Uno de los lugares comunes de la
literatura edificante, religiosa o no, es el rechazo a la acumulación de
riquezas. Se da por sentado que la búsqueda de éstas lleva consigo una actitud
de tacañería. Como decían Cánovas, Adolfo, Rodrigo y Guzmán de Don Samuel Jazmín, “no pensó jamás en sí
mismo, y mucho menos en los demás”. El señor Scrooge, viejo cascarrabias,
incapaz de disfrutar de sus riquezas, arruinó su vida en su empeño acumulativo.

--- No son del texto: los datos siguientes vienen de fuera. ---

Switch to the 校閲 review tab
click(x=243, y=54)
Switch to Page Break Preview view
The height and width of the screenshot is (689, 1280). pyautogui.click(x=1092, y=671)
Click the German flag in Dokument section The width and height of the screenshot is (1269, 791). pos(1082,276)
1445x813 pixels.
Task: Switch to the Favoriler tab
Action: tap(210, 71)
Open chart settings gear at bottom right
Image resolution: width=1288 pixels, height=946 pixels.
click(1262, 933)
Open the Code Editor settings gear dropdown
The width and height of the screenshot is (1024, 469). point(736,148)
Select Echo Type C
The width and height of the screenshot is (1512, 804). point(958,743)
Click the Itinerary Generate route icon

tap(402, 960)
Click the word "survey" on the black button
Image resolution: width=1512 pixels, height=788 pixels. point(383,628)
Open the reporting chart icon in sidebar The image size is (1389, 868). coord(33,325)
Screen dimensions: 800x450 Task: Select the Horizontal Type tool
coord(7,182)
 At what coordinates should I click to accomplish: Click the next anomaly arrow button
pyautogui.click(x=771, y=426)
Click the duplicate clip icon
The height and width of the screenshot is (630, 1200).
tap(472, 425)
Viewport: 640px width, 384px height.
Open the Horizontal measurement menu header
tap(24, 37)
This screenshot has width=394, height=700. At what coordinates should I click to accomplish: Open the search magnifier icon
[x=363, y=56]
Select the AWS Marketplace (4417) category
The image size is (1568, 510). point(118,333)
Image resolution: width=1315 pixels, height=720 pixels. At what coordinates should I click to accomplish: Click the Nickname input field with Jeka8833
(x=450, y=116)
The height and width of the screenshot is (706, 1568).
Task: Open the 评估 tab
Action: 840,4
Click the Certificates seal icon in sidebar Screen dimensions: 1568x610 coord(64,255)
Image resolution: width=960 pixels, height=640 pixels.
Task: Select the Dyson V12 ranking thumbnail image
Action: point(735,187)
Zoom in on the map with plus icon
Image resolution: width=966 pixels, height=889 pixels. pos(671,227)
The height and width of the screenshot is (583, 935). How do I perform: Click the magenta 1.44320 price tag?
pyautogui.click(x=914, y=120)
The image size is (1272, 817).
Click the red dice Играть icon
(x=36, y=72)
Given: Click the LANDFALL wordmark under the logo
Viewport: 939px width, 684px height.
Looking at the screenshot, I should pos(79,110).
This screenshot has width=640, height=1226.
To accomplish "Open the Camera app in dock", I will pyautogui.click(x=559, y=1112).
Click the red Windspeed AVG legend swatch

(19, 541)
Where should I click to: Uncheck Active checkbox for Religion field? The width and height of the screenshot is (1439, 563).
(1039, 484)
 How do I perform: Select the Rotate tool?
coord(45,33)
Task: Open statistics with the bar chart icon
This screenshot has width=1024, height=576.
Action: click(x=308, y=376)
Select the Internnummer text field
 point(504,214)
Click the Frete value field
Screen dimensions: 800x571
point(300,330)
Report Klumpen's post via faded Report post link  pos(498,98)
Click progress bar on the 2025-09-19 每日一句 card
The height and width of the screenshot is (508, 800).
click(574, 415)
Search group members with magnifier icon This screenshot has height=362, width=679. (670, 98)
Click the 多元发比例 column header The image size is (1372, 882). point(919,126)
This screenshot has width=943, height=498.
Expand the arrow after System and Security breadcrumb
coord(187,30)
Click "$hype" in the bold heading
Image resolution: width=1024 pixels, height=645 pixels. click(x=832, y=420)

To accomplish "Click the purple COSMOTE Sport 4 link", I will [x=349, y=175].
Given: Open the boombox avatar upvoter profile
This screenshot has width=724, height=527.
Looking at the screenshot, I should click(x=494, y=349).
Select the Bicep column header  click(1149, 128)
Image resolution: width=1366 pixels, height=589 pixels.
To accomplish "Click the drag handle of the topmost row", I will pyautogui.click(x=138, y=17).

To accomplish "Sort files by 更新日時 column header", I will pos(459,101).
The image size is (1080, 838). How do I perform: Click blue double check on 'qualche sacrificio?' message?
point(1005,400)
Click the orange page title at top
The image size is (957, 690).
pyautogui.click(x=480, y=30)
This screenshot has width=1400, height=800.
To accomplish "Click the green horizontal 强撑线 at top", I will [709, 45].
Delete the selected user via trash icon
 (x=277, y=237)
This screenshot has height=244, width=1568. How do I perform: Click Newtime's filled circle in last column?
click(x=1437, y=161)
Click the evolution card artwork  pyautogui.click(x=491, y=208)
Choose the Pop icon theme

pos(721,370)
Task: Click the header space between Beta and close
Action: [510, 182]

Los sermones le advertían, como los fantasmas de las navidades pasadas,
presentes y futuras, que no se podría llevar sus riquezas una vez muerto.
Esta
imagen del avaro de aspecto pobre y descuidado ha sido indudablemente
sustituida por los triunfantes héroes del capitalismo. Esos directores de
fondos de inversión, brookers,
especuladores inmobiliarios, CEOs de corporaciones gigantescas hacen gala de
descocado uso de sus inmensas riquezas. Los más de lo más, ese 1% que controla
más riquezas que continentes enteros, esos que permanecen desconocidos para el
gran público y a los que les da igual quién gobierne en los países porque están
por encima del bien y del mal, estos mega-ricos saben disfrutar de la vida,
gastan de manera abundante en educación, en placeres, en viajes y casas.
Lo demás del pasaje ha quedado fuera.